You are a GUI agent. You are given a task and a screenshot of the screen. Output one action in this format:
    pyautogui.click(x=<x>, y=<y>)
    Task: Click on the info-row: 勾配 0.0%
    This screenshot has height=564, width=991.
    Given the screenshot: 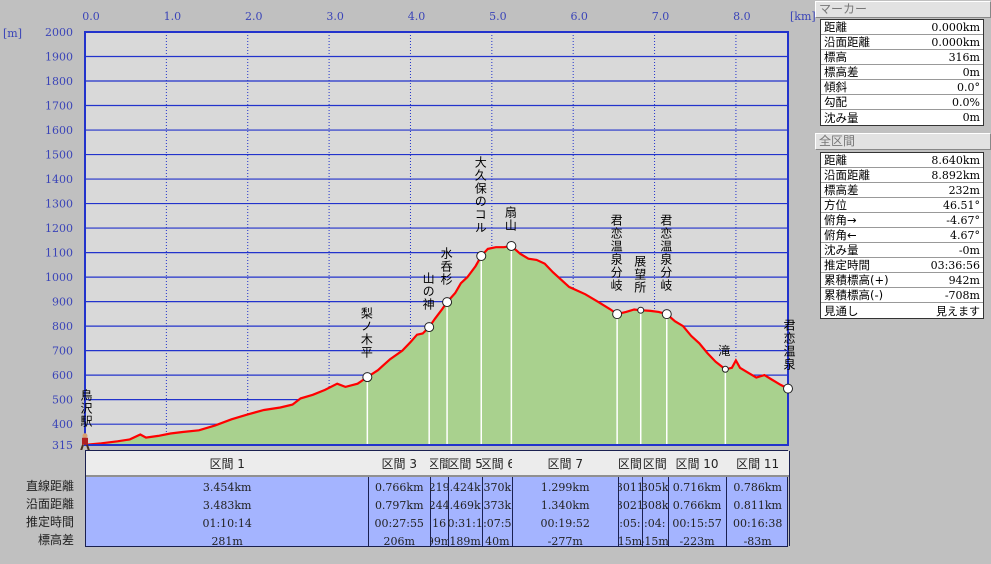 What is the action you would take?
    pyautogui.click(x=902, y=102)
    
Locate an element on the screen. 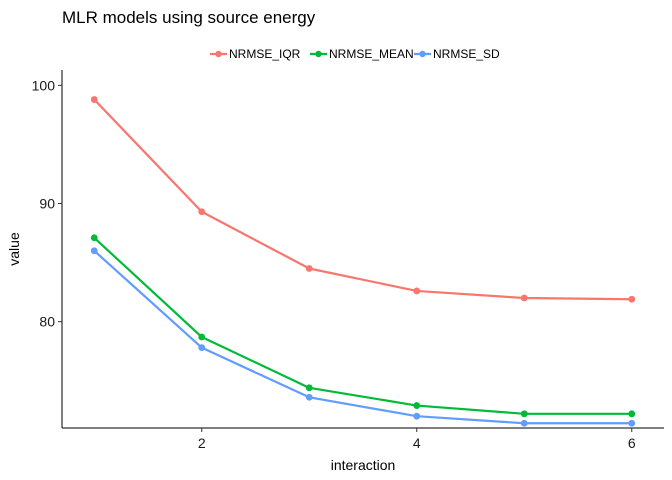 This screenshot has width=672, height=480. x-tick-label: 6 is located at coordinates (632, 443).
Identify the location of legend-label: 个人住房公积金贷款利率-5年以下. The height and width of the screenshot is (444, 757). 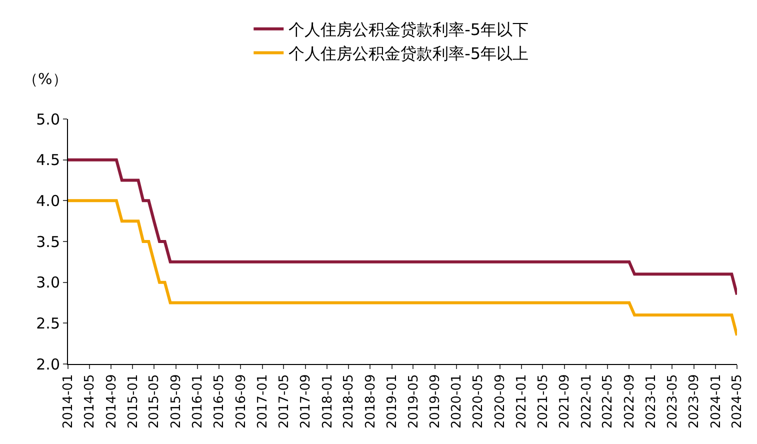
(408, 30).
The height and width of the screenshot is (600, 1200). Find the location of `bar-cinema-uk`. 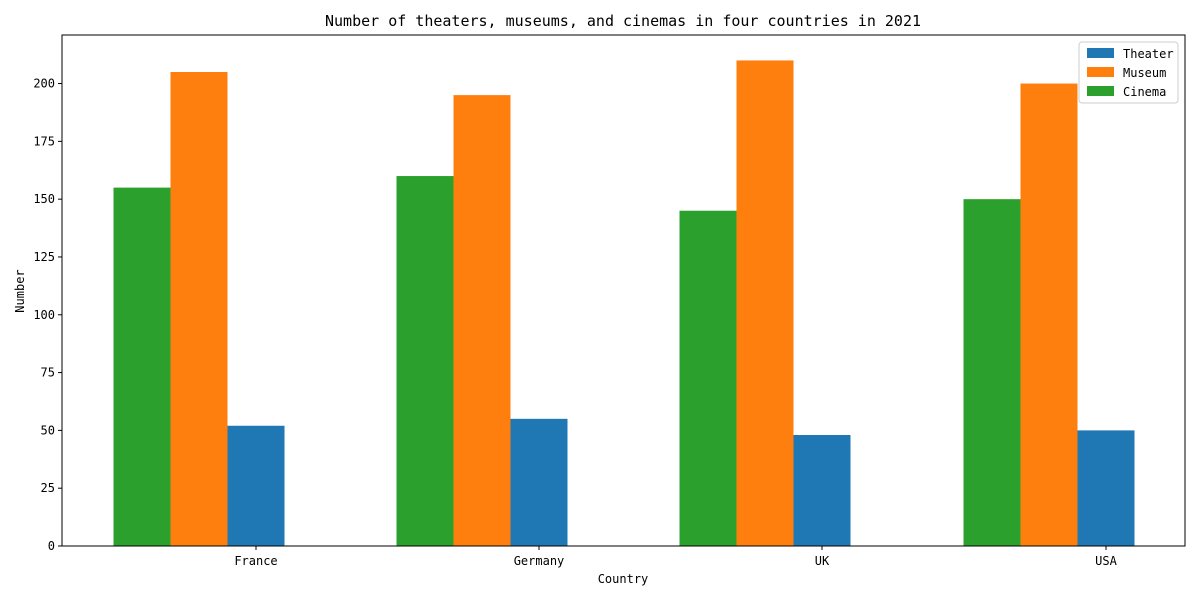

==================================================

- **HOW TO COMPLETE THIS TASK**
Rewrite the stretch of the items from the line containing "Identify the location" through the end of the items, swapping "screenshot" for "image" and changing nothing else. Leave the pictures out of your answer.

- **ANSWER AREA**
Identify the location of legend-label: 个人住房公积金贷款利率-5年以下. The height and width of the image is (444, 757). 
(408, 30).
The height and width of the image is (600, 1200). Find the location of `bar-cinema-uk`. 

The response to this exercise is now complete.